⟨
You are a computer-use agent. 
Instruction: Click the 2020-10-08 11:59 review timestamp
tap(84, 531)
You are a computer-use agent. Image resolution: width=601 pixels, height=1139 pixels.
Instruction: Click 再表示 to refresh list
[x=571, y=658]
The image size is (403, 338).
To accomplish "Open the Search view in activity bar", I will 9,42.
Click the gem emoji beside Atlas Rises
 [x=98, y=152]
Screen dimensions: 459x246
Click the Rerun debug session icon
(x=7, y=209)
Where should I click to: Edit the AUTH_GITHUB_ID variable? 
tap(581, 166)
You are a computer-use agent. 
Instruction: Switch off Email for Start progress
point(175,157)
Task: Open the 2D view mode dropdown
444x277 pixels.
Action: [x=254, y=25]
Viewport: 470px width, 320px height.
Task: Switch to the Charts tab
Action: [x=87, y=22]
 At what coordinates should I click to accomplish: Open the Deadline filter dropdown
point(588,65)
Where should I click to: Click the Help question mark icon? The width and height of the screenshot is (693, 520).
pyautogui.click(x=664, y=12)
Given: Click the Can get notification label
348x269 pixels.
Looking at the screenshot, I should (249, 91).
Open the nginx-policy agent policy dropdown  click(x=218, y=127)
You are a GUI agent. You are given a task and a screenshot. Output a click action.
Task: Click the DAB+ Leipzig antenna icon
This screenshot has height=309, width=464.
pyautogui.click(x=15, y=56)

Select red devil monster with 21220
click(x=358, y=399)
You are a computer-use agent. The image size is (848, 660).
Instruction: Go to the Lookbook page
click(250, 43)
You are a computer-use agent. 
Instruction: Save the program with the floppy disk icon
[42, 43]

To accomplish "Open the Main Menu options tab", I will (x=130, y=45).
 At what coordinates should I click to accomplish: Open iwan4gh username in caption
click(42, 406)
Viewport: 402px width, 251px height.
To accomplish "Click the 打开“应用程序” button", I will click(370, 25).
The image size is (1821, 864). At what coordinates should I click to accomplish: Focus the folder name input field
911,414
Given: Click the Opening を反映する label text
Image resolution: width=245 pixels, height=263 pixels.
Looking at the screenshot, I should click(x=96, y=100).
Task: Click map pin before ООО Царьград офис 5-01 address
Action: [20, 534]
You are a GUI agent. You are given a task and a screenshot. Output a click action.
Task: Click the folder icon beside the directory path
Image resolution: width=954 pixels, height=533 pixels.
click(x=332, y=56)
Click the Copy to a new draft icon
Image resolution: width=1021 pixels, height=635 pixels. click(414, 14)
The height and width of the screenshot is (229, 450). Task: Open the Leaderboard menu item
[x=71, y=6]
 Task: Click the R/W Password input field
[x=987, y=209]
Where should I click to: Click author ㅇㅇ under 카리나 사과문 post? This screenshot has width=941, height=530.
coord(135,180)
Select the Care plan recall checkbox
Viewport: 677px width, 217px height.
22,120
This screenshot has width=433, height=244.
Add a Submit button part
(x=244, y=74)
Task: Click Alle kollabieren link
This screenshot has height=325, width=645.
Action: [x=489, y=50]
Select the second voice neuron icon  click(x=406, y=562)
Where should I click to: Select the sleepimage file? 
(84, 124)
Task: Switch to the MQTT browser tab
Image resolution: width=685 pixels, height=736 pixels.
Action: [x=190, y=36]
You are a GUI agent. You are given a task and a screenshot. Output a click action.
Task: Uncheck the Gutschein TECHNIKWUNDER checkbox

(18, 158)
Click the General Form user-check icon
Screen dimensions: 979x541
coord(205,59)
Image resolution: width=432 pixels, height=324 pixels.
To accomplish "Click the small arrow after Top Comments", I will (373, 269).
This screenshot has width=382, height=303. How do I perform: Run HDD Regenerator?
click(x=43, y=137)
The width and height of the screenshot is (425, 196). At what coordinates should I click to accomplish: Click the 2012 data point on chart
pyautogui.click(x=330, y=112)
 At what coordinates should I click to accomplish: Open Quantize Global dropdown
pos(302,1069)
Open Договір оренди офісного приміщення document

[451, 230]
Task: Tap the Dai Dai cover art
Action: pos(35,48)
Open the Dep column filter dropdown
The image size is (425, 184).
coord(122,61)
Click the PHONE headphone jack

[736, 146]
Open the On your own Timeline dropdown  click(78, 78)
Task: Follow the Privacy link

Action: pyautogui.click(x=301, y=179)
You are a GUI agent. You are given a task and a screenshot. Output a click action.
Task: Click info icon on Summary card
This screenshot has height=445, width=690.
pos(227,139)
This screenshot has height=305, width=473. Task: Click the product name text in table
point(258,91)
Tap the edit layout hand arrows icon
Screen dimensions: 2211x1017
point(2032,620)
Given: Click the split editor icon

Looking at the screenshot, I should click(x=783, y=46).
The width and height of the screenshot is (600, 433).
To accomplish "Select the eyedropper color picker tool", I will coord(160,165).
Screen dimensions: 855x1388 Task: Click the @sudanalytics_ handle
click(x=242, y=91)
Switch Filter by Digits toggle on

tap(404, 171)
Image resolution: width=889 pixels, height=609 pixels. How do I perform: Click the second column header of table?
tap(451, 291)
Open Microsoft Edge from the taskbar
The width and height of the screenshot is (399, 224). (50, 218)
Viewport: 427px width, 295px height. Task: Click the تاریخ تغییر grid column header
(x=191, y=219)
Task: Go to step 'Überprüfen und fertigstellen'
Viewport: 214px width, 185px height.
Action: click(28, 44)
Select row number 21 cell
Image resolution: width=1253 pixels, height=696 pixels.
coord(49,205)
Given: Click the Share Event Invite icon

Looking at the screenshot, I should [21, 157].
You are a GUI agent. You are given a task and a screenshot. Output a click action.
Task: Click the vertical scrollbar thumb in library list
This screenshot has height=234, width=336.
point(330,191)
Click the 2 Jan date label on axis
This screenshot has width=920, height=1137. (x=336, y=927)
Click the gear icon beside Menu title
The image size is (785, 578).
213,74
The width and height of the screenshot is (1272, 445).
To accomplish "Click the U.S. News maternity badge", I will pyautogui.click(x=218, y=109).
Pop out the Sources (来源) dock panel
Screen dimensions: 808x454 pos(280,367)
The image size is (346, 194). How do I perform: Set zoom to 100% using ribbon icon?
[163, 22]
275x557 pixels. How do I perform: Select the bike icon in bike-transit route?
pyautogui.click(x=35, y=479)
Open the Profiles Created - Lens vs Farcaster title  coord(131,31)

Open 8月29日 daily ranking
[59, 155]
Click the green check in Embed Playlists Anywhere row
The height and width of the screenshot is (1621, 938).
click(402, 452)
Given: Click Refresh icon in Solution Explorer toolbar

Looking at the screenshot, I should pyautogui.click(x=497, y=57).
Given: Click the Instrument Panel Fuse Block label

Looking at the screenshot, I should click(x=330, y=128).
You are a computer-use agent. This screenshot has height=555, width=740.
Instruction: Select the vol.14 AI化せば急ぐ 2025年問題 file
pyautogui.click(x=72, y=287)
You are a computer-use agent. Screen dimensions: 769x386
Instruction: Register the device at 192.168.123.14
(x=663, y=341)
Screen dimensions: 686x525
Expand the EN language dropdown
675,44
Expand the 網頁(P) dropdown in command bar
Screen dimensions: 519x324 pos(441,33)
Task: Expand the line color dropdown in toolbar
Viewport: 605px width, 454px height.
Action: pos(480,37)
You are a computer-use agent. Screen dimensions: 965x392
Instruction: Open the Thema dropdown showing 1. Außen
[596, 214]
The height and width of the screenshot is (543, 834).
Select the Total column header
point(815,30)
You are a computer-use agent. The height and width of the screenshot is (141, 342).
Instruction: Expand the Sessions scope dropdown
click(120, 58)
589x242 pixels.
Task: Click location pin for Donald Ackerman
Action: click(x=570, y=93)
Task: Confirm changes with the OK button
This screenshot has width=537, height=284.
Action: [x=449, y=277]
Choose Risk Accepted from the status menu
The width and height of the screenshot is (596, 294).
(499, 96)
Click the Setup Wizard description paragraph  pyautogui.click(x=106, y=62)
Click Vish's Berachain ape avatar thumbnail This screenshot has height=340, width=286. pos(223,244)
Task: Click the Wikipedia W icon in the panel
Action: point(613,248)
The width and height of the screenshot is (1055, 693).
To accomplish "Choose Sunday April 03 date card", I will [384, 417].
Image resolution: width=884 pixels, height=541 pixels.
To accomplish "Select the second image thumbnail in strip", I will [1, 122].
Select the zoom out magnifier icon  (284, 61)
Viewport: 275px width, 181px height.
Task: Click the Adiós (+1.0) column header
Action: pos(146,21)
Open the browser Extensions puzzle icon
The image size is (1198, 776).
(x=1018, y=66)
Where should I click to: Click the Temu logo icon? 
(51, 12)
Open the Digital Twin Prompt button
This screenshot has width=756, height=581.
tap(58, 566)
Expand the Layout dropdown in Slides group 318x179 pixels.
⟩
= What you are asked to do =
Scan the records for the string "title". Copy each line in which it appears.

= Output for this exercise =
Click the gear icon beside Menu title
Open the Profiles Created - Lens vs Farcaster title  coord(131,31)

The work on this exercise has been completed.